The merger of Infocus Wealth Management and Patron Financial Services highlights some specific challenges faced by Australia’s non-aligned financial planning dealer groups.

The heads of both parties involved in the deal, Rod Bristow, managing director of Infocus and Rob McCann, Patron general manager, refer to the scale benefits the merged entity will derive.

If the merger proceeds, the combined group will have around 200 advisers overseeing some 50,000 clients and $5 billion in funds under advice. According to Bristow, it will rank “probably in the top three or four in the non-aligned space.”

“We’re really excited about it. Infocus had only a small presence in NSW, [through the merger] we expect to increase our focus in the NSW market,” says Bristow, referring to the stronger presence Patron holds within the eastern state.

According to McCann, “with us coming together, we’ll form one of the largest independent groups in Australia today…we’re in a great place to be able to support advisers looking to join a truly independent dealer group”.

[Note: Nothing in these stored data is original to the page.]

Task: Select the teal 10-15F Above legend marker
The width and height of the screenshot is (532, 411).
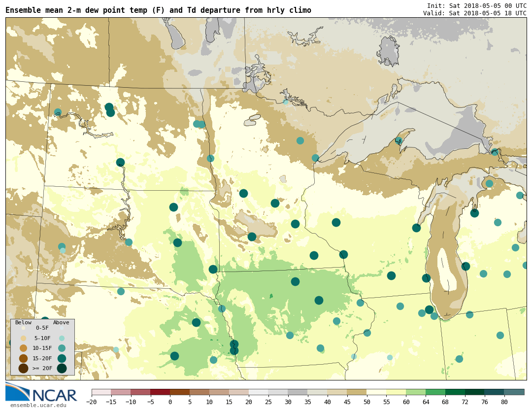Action: [x=62, y=348]
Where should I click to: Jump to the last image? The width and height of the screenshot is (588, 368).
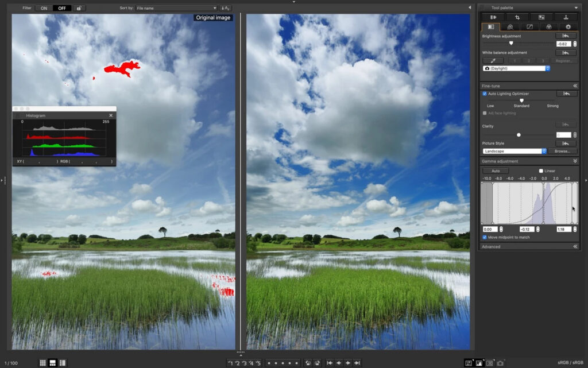pyautogui.click(x=357, y=363)
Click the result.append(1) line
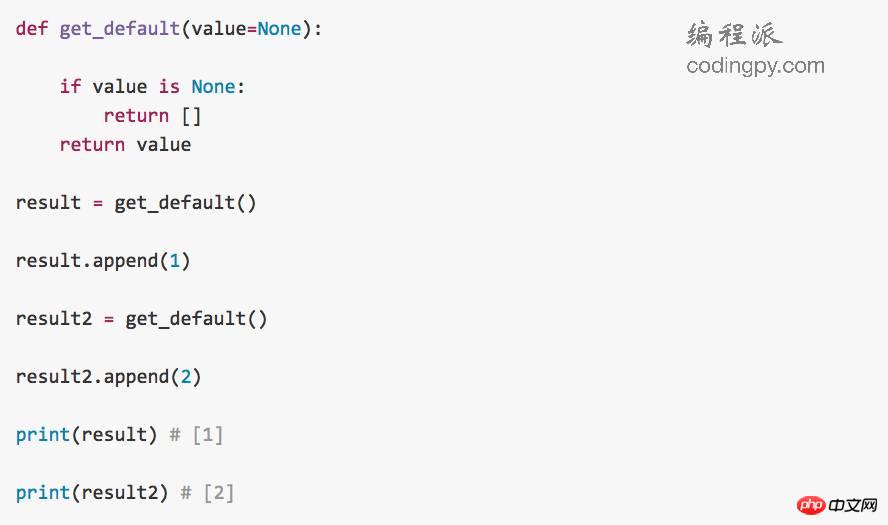This screenshot has width=888, height=525. click(x=103, y=261)
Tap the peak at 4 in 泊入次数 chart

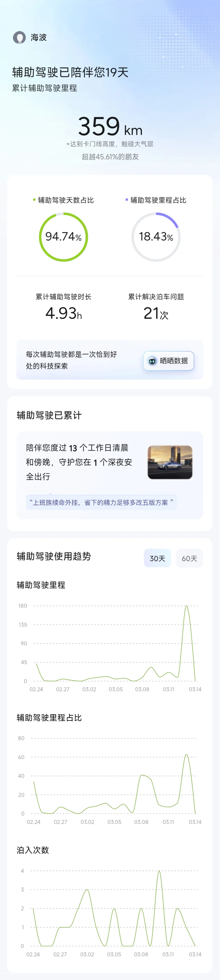pyautogui.click(x=159, y=871)
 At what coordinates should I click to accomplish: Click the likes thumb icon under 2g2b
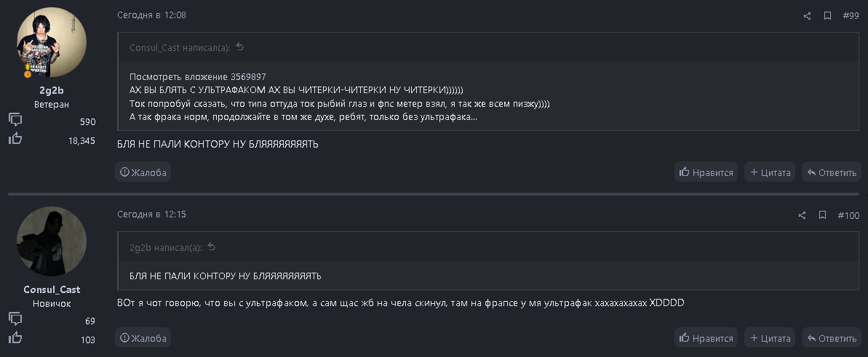pos(15,138)
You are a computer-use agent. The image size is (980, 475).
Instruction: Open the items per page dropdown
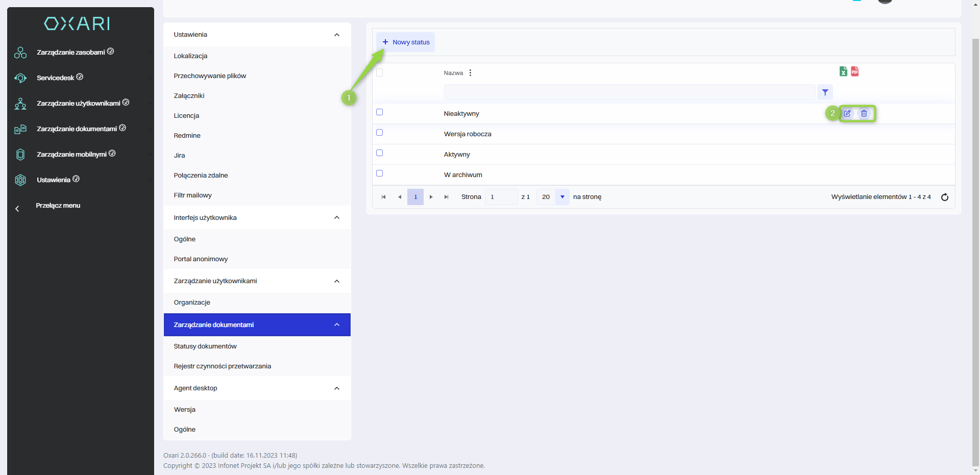[562, 197]
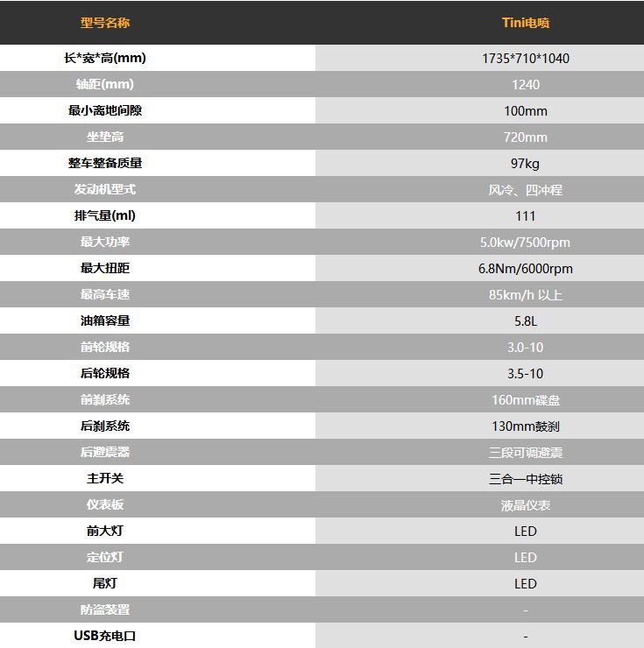Select the 三合一中控锁 main switch value
The width and height of the screenshot is (644, 648).
click(x=526, y=479)
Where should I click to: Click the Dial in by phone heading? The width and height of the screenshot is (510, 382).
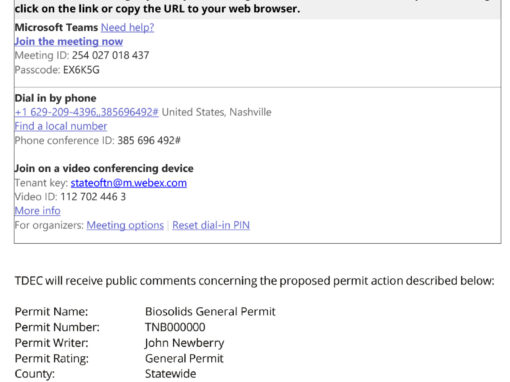[55, 98]
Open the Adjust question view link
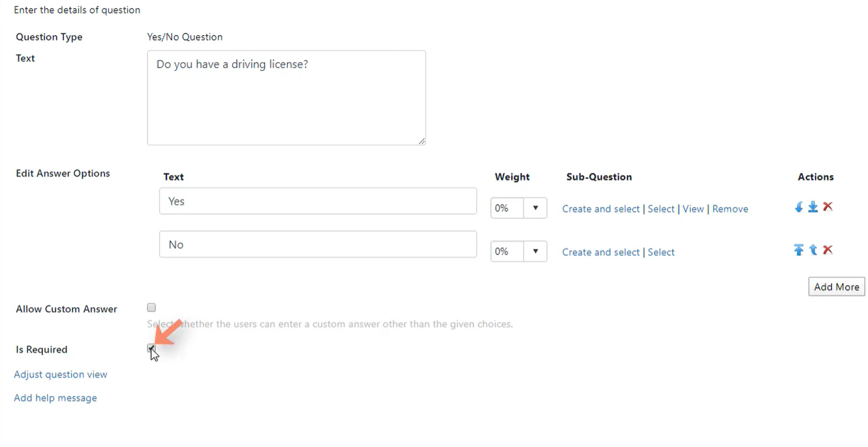868x447 pixels. [x=61, y=375]
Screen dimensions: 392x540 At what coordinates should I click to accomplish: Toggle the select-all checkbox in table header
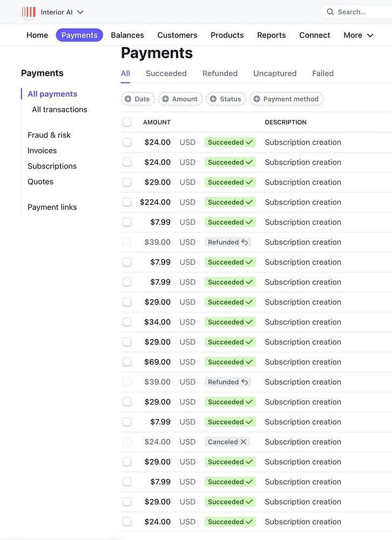[x=127, y=122]
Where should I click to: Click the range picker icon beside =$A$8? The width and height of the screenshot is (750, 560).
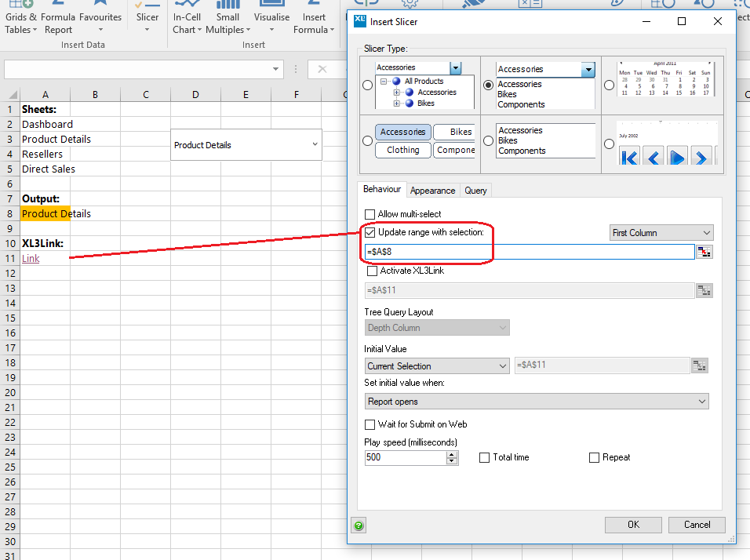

However, Tony McDonald, principal of T&C Consulting, urges dealer groups involved in such transactions to be certain they are not simply pursuing “a merger for merger’s sake”.

“What’s the point of difference – is it just to compete against the banks on scale?” McDonald asks. He suggests that those non-aligned licensees who go down this route are taking part in “an arms race you’ll never win”.

McDonald also refers to a further challenge such mergers face in ensuring the true benefits of scale are realised.

“If you allow all the members to run like niche practices, where do you get the scale benefits from anyway?” he says.

Similar sentiments are voiced by Bob Neill, director of Seaview Consulting.

“With every merger or acquisition, how do you retain the benefits that both bring to the table, how do you get the alignment, how do you decide who’s running the show, the culture change?

“You need to have a really strong mandate for how you bring that integration to pass.

“Scale is going to drive businesses to do those sort of things, but you’ve got to manage that integration and implementation as the biggest challenge. It’s inevitable two businesses that have grown from individual beginnings will do things quite differently,” adds Neill.

He also suggests that in deals such as this, the term ‘merger’ may be something of a misnomer.

“A lot of people say the only successful mergers are takeovers [where you have] one clear set of principles and policy across the board.”

Neill believes that those companies undergoing a merger who say, “‘we’ll get together and work out the best bits from both businesses’ just doesn’t work in practice, you’ve actually got to have a very clear direction and execution.”

“Most are positioned as mergers so we don’t upset the stakeholders – they’re generally mergers of not equal partners, and that’s generally how it works best…you either join in, get on the bus and go on the journey, or opt out.”

He believes that a situation where both businesses seek to exert an equal level of influence in the merged entity is the worst possible outcome, “because you escalate the risks without adding the benefits”.